## Consigne A
Répondez à ces questions d'après l'extrait fourni :
(i) À quelle cérémonie M. Mercier devait-il assister pendant la séance ?
(ii) À quel article la révision constitutionnelle de juillet 2008 a-t-elle consacré le Défenseur des droits ?
(iii) Quel est le nom du rapporteur ?
## Consigne B
Relevez, dans l'extrait fourni, toutes les formules par lesquelles l'orateur s'adresse directement à son auditoire.
## Consigne C
Reproduisez à l'identique le passage de l'extrait fourni compris entre "Le rapporteur Pierre" et "et de discernement.", bornes incluses.
===== Extrait fourni =====
Je vous remercie, monsieur le président, d'avoir excusé le garde des sceaux. Les hasards de l'agenda ont fait que M. Mercier devait assister, en même temps qu'à notre séance, à la prise de fonction du président de la cour d'appel. Il nous rejoindra vers dix-huit heures trente.
Monsieur le rapporteur, mesdames et messieurs les députés, les deux textes soumis à votre examen s'inscrivent dans la démarche du Président de la République et du Gouvernement visant à renforcer la garantie des droits et libertés de nos concitoyens, démarche dont la question prioritaire de constitutionnalité ou la réforme de la garde à vue sont d'autres marqueurs essentiels.
Sur proposition du comité Balladur, qui avait été chargé de réfléchir à la modernisation et au rééquilibrage des institutions de la Ve République, la révision constitutionnelle votée en juillet 2008 a consacré, à l'article 71-1, une institution nouvelle, le Défenseur des droits, dont elle a fixé le cadre des attributions et des modalités d'intervention. L'objet des projets de loi organique et ordinaire dont nous débattons aujourd'hui est d'en préciser les contours et les prérogatives.
Le rapporteur Pierre Morel-A-L'Huissier, dont je suis heureux de saluer le travail déjà très riche et très approfondi, en partage, je crois, les grands objectifs. Je voudrais également remercier le président de la commission des lois, qui a conduit les débats avec beaucoup d'autorité et de discernement.
===== Extraits des entrées =====
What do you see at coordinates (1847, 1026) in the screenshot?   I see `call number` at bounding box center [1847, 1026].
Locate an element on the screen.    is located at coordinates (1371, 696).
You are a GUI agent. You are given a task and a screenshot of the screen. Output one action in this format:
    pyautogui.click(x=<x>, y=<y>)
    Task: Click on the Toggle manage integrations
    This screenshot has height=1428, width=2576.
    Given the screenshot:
=====
## Corrigé détaillé A
(i) À la prise de fonction du président de la cour d'appel.
(ii) À l'article 71-1.
(iii) Pierre Morel-A-L'Huissier.

## Corrigé détaillé B
monsieur le président
Monsieur le rapporteur
mesdames et messieurs les députés

## Corrigé détaillé C
Le rapporteur Pierre Morel-A-L'Huissier, dont je suis heureux de saluer le travail déjà très riche et très approfondi, en partage, je crois, les grands objectifs. Je voudrais également remercier le président de la commission des lois, qui a conduit les débats avec beaucoup d'autorité et de discernement.